- **Document excerpt**:

  4. Richard+Schriever 2021-09-06 13:13

    Forgot to note that there are several “rural residential development” along 9-mile creek, with each individual housing unit having its own septic system, and drain field adding to the sewerage infiltration into that watershed, and then there is the residential development surrounding the lake itself. Why close the beach? Humans evidently love to wallow in their own swill.

  5. LCJ 2021-09-06 13:47

    Kurtz, are you saying all rich welfare farmers are Republicans ? Not even close, sir.

  6. Donald Pay 2021-09-06 14:41

    Kurtz, It’s been known for a while that the biggest abortion provider in the United States are government entities that fail to regulate water pollution. Which party is most at fault for that? The Republican Party. You know, Texas might have a decent anti-abortion law there, if it can be used to go after the biggest purveyors of abortion—the Republican Party.

  7. grudznick 2021-09-06 17:57

    This is indeed an infringement of personal choice. Libertarians like grudznick and my close, personal friend Lar abhor this. The park should put up a sign that says “If you can’t tell this mud-puddle of a lake looks icky, go ahead and swim.” Then let those who want to swim, swim. Let those who want to gargle, gargle. Dogs can’t read signs anyway so they’ll decide what they want to do no matter what.

  8. O 2021-09-06 18:57

    grudznick, how do libertarians square personal choice that costs the society money? When one chooses to go swimming in a toxic dump, then gets sick, then incurs health care costs that are passed on to the rest of us (because our libertarian swimmer also chooses not to have health insurance), is that still individual choice? I guess my question is how to pair the full costs of choices with those choices?

  9. grudznick 2021-09-06 20:36

    The uninsured swimmer with the soft constitution that allowed him to get sick should have to suffer the consequences, Mr. O. Sickly, in their own bed, prostrated by the agonies.

  10. Richard+Schriever 2021-09-06 21:30

    No sir grudz, that is not how it works. The hospitals and doctors would pursue remuneration from the sate for the indigent ignorami who choose to sicken themselves, and the state (I.E., the rest of us all) would pay.

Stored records

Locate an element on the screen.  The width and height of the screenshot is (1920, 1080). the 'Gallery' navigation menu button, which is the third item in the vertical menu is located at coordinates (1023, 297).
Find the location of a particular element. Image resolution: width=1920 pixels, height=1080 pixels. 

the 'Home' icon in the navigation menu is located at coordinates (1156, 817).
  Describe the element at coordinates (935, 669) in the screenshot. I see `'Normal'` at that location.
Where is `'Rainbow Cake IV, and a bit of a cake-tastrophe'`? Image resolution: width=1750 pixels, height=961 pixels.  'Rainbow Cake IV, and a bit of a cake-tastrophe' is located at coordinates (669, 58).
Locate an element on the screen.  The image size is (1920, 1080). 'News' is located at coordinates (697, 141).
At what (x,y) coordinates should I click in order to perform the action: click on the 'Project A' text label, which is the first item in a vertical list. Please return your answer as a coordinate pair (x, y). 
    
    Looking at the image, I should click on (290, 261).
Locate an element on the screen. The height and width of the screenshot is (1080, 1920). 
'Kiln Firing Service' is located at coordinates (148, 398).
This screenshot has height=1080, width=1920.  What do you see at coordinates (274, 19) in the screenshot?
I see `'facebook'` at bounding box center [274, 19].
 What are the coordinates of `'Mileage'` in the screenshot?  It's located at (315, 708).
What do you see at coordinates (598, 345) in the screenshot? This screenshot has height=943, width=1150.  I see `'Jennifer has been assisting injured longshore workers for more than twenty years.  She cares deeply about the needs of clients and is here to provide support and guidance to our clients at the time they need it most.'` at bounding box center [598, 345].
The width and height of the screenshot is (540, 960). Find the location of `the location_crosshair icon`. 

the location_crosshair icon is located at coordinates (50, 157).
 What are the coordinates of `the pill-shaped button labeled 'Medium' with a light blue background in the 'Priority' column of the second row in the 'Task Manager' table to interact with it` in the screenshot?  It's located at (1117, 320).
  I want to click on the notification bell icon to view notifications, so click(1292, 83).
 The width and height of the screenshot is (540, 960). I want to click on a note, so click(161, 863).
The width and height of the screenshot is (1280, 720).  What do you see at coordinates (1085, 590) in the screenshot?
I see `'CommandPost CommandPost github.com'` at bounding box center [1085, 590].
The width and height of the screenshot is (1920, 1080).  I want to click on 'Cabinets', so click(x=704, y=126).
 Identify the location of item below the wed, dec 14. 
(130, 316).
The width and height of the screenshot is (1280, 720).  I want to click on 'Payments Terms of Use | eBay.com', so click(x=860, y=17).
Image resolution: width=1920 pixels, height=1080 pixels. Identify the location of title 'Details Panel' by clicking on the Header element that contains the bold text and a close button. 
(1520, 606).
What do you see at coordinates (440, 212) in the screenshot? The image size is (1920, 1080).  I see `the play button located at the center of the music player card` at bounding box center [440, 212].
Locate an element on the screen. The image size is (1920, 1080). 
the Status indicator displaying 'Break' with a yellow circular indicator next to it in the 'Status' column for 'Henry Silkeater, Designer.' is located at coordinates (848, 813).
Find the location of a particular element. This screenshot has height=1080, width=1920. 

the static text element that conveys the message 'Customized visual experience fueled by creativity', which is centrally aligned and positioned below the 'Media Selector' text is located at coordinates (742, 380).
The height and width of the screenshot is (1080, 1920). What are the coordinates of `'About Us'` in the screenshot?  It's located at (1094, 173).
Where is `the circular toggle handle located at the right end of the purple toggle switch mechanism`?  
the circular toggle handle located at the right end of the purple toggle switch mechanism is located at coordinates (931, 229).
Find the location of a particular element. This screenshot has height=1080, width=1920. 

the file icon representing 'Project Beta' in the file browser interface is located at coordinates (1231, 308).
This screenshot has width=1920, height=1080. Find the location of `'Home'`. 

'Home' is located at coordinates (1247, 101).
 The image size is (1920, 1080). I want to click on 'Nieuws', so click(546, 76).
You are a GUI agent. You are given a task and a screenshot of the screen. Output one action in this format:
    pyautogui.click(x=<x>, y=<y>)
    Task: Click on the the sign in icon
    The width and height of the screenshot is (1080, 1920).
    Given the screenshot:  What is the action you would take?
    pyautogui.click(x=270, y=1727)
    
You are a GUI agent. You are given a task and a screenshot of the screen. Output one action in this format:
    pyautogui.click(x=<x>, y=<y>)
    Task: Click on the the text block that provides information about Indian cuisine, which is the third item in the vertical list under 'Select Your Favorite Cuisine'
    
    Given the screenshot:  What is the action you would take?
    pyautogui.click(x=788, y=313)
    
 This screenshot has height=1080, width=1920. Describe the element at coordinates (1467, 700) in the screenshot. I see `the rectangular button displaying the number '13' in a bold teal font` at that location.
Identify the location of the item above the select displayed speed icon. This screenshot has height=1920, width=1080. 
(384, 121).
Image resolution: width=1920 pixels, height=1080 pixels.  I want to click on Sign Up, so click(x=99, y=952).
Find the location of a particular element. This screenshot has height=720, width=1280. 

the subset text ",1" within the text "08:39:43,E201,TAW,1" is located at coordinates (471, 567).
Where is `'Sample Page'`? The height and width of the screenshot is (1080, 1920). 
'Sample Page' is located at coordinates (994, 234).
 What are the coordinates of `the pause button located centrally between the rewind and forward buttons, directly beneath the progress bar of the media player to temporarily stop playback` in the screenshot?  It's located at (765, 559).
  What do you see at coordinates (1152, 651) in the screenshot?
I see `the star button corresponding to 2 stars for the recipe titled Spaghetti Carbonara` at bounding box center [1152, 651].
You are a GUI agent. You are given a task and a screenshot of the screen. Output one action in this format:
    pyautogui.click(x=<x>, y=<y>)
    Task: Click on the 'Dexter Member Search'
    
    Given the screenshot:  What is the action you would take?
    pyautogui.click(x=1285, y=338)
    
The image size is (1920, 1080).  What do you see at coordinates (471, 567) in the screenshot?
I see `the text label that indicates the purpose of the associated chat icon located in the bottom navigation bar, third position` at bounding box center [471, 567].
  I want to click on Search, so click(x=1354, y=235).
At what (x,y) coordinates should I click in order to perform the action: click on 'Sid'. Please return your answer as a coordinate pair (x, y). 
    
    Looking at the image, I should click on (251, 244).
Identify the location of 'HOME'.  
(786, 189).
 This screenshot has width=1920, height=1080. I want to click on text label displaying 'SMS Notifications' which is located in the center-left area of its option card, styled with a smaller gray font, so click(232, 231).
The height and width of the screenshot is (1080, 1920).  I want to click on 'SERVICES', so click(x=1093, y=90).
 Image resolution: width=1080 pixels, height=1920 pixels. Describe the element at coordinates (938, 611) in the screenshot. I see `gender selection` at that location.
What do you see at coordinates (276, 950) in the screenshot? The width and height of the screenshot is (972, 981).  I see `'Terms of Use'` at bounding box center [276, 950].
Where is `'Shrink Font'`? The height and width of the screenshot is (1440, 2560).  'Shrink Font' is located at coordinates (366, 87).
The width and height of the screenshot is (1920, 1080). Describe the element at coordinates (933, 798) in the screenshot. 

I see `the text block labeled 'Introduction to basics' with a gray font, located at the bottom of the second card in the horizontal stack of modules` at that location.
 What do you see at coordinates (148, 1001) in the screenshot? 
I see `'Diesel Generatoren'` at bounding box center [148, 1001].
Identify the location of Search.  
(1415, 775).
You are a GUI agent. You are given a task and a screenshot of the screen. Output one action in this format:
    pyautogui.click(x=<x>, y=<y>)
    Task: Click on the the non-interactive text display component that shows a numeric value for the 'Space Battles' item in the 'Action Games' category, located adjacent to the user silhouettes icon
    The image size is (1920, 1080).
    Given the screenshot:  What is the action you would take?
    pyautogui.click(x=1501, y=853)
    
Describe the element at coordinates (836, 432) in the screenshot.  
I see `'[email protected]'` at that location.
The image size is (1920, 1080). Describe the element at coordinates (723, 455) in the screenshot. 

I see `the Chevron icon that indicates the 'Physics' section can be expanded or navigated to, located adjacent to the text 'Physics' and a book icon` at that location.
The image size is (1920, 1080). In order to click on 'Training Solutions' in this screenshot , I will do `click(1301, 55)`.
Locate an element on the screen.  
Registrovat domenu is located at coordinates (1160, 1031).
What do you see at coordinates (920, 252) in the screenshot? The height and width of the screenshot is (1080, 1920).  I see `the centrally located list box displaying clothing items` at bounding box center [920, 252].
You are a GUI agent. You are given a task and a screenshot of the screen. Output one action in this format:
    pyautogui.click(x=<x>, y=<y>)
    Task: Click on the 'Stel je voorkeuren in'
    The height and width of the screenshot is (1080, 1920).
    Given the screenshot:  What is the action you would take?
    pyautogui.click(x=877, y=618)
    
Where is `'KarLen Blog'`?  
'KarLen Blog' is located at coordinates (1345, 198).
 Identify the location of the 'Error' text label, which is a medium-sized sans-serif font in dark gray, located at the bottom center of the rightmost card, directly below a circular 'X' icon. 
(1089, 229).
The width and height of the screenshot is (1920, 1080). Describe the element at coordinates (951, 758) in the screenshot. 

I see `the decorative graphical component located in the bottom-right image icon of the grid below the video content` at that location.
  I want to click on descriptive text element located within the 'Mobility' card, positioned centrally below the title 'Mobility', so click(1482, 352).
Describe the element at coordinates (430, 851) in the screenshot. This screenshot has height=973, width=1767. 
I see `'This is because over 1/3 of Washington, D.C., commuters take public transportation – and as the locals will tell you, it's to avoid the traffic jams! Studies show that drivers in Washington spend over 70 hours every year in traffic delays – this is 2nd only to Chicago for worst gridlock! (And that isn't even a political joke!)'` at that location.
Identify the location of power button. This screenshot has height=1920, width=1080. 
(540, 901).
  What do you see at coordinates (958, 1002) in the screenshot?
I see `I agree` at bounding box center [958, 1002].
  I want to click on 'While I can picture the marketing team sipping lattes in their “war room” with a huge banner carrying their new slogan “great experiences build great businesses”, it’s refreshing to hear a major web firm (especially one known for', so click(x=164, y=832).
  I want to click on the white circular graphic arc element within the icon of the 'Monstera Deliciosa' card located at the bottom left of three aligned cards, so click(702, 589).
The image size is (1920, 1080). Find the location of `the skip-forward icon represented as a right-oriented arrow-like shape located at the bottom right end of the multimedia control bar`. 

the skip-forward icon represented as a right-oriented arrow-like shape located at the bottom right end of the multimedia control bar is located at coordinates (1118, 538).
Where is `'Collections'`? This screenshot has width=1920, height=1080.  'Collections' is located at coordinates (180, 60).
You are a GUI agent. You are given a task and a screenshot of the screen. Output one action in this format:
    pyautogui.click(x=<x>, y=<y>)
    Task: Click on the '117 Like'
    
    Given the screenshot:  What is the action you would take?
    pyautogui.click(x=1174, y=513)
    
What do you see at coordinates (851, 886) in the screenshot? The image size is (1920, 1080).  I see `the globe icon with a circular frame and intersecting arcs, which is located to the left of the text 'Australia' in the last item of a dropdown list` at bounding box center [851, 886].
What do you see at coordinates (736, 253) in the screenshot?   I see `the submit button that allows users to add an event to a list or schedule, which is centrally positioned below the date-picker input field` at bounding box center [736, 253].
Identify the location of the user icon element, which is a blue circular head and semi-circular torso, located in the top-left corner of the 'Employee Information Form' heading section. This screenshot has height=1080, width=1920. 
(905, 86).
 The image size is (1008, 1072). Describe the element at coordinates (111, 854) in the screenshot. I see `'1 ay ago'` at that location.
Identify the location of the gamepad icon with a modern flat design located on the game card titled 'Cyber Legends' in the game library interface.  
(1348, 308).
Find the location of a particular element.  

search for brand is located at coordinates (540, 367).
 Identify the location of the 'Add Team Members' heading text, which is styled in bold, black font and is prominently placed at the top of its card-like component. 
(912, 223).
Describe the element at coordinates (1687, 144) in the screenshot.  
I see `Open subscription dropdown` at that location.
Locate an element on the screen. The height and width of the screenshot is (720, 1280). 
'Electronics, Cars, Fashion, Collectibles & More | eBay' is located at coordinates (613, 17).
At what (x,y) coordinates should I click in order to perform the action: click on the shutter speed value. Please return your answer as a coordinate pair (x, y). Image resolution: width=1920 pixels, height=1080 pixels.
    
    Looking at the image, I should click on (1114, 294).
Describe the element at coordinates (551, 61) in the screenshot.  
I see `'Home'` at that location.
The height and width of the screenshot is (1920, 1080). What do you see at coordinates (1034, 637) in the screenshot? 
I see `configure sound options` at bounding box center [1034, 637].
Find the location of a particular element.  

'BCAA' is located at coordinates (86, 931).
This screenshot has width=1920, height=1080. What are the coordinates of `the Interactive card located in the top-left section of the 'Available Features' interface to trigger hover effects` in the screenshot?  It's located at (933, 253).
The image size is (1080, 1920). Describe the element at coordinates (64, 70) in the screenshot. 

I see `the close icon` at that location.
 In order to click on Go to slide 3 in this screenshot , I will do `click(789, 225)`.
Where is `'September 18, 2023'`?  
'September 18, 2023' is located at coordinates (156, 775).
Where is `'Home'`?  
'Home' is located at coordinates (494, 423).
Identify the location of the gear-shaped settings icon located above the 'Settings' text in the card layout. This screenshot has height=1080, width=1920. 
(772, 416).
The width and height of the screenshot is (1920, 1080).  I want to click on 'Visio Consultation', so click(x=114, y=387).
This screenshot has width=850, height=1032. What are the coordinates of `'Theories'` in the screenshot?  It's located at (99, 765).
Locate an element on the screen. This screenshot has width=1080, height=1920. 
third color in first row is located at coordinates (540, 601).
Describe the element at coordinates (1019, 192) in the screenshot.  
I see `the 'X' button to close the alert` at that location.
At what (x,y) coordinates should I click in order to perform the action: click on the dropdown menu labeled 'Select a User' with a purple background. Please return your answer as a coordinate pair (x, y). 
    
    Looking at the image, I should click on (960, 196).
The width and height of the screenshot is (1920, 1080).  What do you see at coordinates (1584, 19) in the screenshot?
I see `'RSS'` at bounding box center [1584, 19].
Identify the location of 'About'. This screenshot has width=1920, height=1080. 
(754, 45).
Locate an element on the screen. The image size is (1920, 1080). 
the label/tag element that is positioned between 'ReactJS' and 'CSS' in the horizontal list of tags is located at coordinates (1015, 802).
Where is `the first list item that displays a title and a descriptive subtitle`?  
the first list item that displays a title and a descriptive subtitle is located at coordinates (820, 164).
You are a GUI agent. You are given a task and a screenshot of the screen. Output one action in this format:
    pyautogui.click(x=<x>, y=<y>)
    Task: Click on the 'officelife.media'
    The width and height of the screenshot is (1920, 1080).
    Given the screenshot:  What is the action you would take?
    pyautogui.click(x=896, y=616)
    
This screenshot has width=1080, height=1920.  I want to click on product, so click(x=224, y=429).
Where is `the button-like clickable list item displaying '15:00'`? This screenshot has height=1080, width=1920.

- **Study questions**:
1) In the comment thread, why does O say the health care costs of an uninsured swimmer who gets sick end up with everyone else? Answer in one to three sentences.
2) Restate the comment thread paragraph beginning "Forgot to note that there are several" as a short bulleted list, keeping its main facts.
3) From the comment thread, write out the part that opens with the words containing "grudznick, how do" and closes with "by the agonies.", word for word.

- **Responses in order**:
1) O says the costs are passed on to the rest of society because the libertarian swimmer also chooses not to have health insurance.

2)
- Several "rural residential development" areas lie along 9-mile creek.
- Each housing unit there has its own septic system and drain field, which adds to sewerage infiltration into that watershed.
- Residential development also surrounds the lake itself.
- The commenter asks why the beach should be closed and remarks that humans evidently love to wallow in their own swill.

3)
grudznick, how do libertarians square personal choice that costs the society money? When one chooses to go swimming in a toxic dump, then gets sick, then incurs health care costs that are passed on to the rest of us (because our libertarian swimmer also chooses not to have health insurance), is that still individual choice? I guess my question is how to pair the full costs of choices with those choices?

  9. grudznick 2021-09-06 20:36

    The uninsured swimmer with the soft constitution that allowed him to get sick should have to suffer the consequences, Mr. O. Sickly, in their own bed, prostrated by the agonies.